In the last few years, two genetic-based therapies (nusinersen and risdiplam) have been approved for the treatment of adult SMA patients. However, high quality evidence of their efficacy in this subpopulation is lacking. One major drawback is how to measure changes in adult SMA patients.
On the one hand, motor function scales assess the ability of a patient to perform certain tasks in the clinic, which are used as proxies of day-to-day patients’ functionality.2 The Hammersmith Functional Motor Scale Expanded (HFMSE) and the Revised Upper Limb Module (RULM) are probably the most widely used motor scales in late-onset SMA patients.3–7 However, they require qualified staff, appropriate facilities and are time-consuming.2 Moreover, they have been developed and validated in paediatric populations and its construct validity or sensitivity in adult patients has not been formally assessed.2,3 Other motor scales frequently used in adults SMA patients are the muscle strength measurement and the 6 Minute Walk Test (6MWT).8–13 Nevertheless, there is no consensus on how to measure the muscle strength and the 6MWT can only be used in ambulant SMA patients.
On the other hand, bedside functional scales measure patients’ disability, based on a rater’s scoring of certain signs or symptoms. Compared with motor function scales, they are usually faster and easier to administer. Consequently, they are frequently used as outcome measures in both clinical practice and research in adult patients with neurodegenerative diseases. The Egen classification 2 (EK2) scale, the revised version of Amyotrophic Lateral Sclerosis Functional Rating Scale (ALSFRS-R) and the SMA Functional Rating Scale (SMAFRS) are the most frequently used bedside functional scales in adult SMA patients.3 They are reliable, fast, and easy to use, but data on their construct validity and responsiveness (i.e. sensitivity to change) in adult SMA patients are lacking or scarce.7,10,12,14
Therefore, this study aimed to assess the construct validity and responsiveness of a set of motor function (HFMSE, RULM, 6MWT) and bedside functional (EK2 and ALSFRS) scales in adult SMA patients. These properties could help to define their usefulness for both clinical trials and clinical practice.
Methods
Study design and participants
For this prospective observational study, SMA patients from 5 centres in Spain were included (Hospital la Fe, Hospital Sant Joan de Deu, Hospital de Bellvitge, Hospital Virgen de la Arrixaca, Hospital de Basurto). The inclusion criteria were: a) genetically confirmed SMA (biallelic mutation in SMN1); b) older than 15 years old at the baseline visit; c) data on at least one functional and motor scale at the time of the study closure (August 10th 2020). Some patients were treated with nusinersen according to the routine clinical practice. When available, retrospective data of untreated patients were also collected from October 2015.
Procedures
Motor and functional scales were administered every 6-12 months by experienced and/or trained neurologists and physiotherapists. Although all centres shared the same protocol, some tests were missing in some visits. Moreover, not all scales are applicable to all patients (see below). Consequently, the number of subjects varies as per scale and visit.

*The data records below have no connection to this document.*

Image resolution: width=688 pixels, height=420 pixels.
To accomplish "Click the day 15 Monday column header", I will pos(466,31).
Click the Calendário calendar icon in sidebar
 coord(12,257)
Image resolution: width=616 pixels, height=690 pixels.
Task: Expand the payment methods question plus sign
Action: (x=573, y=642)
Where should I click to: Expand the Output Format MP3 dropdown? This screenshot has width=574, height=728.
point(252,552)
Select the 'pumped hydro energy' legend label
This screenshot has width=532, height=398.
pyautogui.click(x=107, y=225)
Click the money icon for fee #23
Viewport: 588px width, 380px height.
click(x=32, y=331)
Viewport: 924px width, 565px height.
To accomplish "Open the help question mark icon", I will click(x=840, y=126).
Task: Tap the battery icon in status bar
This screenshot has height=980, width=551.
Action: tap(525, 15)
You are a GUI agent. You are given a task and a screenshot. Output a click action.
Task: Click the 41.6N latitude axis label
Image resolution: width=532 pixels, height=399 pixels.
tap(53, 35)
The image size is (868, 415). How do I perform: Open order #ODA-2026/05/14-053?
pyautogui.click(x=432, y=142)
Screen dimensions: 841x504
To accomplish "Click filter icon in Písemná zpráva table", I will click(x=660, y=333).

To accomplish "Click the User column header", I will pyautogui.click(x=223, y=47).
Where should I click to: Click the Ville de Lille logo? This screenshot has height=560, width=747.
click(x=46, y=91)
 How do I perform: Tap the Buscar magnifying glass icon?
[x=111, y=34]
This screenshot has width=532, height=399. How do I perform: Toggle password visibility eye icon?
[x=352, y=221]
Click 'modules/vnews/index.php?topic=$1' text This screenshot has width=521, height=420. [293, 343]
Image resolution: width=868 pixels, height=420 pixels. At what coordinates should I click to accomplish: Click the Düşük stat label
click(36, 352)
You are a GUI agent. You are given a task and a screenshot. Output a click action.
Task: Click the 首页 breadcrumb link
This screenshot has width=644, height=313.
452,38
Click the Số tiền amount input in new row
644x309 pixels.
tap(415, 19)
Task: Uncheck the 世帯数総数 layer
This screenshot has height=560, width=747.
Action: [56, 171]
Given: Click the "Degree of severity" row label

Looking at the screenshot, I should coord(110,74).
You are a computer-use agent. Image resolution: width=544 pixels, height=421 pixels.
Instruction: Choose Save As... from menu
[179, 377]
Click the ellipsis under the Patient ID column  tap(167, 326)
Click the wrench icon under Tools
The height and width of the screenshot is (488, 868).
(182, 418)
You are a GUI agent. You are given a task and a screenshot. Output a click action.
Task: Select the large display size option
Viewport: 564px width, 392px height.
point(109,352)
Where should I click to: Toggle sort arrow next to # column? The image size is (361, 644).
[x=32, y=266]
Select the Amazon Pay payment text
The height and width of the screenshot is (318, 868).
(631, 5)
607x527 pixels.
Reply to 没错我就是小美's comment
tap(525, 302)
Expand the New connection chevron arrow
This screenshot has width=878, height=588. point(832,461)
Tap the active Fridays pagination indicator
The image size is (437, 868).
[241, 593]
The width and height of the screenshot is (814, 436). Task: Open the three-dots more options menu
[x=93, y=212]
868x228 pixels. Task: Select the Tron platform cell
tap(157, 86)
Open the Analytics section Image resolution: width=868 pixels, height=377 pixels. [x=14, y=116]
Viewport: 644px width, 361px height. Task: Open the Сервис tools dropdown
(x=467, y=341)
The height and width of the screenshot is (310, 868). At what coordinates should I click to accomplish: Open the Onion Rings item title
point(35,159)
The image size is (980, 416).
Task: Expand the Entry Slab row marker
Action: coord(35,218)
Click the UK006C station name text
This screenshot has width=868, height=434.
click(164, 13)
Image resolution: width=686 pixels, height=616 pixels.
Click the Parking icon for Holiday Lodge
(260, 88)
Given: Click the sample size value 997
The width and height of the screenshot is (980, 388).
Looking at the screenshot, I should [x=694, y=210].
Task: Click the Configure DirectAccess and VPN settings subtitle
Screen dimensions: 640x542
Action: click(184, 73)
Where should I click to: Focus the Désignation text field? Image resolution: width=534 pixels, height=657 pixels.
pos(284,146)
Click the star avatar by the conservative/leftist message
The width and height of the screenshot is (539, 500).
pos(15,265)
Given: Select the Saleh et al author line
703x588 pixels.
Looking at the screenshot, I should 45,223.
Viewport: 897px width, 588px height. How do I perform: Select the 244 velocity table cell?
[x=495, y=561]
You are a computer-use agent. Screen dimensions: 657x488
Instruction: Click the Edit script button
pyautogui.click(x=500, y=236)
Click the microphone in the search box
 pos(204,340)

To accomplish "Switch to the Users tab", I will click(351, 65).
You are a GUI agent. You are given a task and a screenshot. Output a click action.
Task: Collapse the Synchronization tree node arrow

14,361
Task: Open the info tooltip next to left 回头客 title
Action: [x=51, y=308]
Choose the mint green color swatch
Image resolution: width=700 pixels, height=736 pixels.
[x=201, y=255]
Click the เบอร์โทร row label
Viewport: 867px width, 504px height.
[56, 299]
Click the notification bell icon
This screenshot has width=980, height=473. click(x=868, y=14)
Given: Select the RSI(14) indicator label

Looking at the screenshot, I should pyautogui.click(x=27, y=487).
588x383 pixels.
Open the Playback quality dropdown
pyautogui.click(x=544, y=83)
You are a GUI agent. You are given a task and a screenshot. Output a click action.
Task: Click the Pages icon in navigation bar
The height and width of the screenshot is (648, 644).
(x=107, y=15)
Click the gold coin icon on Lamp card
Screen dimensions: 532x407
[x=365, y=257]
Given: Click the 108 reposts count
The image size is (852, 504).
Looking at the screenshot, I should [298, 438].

Clinical variables and outcomes
Age, gender, and age at symptom’s onset and the presence of severe scoliosis (>45º Cobb angle) and/or scoliosis surgery were recorded in all the patients upon recruitment. Patients were classified in type 1 to 4 as defined elsewhere,2 as well as in functional subgroups:1 walkers (able to walk at least 5 steps without assistance), sitters (able to sit without assistance nor head support for more than 10 seconds) and non-sitters.
For this study, following scales were collected:
HFMSE consists of 33 items, with a maximum of 66 points (higher scores indicating better function). It was originally designed for the assessment of high functioning type II and type III SMA patients, that is, sitters and walkers.15 It has been validated in SMA children.16 Although its content validity and clinical meaningfulness has also been explored in adults,17 a significant floor effect has been found in these patients.13
RULM: It includes 20 items with a maximum score of 37 (higher scores indicating better function).18 Although it has been validated in both ambulant and non-ambulant patients, it shows ceiling effect in up to a third of ambulant SMA type 3 patients (without upper limb weakness)19 and floor effect at least in a proportion of non-sitters.6
6MWT: It measures the distance a patient is able to walk within 6 minutes, and it has been validated in ambulant adult SMA patients.11
EK2 is a functional scale that includes 17 items on 8 daily-life categories (wheelchair use, wheelchair transfers, trunk mobility, eating, swallowing, breathing, coughing, fatigue). Each item is scored from 0 to 3 for a maximum of 51 points (higher scores indicating worse function). EK2 was designed for non-ambulatory SMA patients, and its convergent validity has been shown in SMA patients with different age ranges, including older adults.20–22
ALSFRS-R is a functional scale that includes 12 items on 4 domains (bulbar, upper limbs, lower limbs, respiratory). Each item is scored from 0 to 4 for a maximum of 48 points (higher scores indicating better function). It was designed for ALS patients, but it has also been used to assess disability in SMA patients,10,23 although a formal validation is lacking.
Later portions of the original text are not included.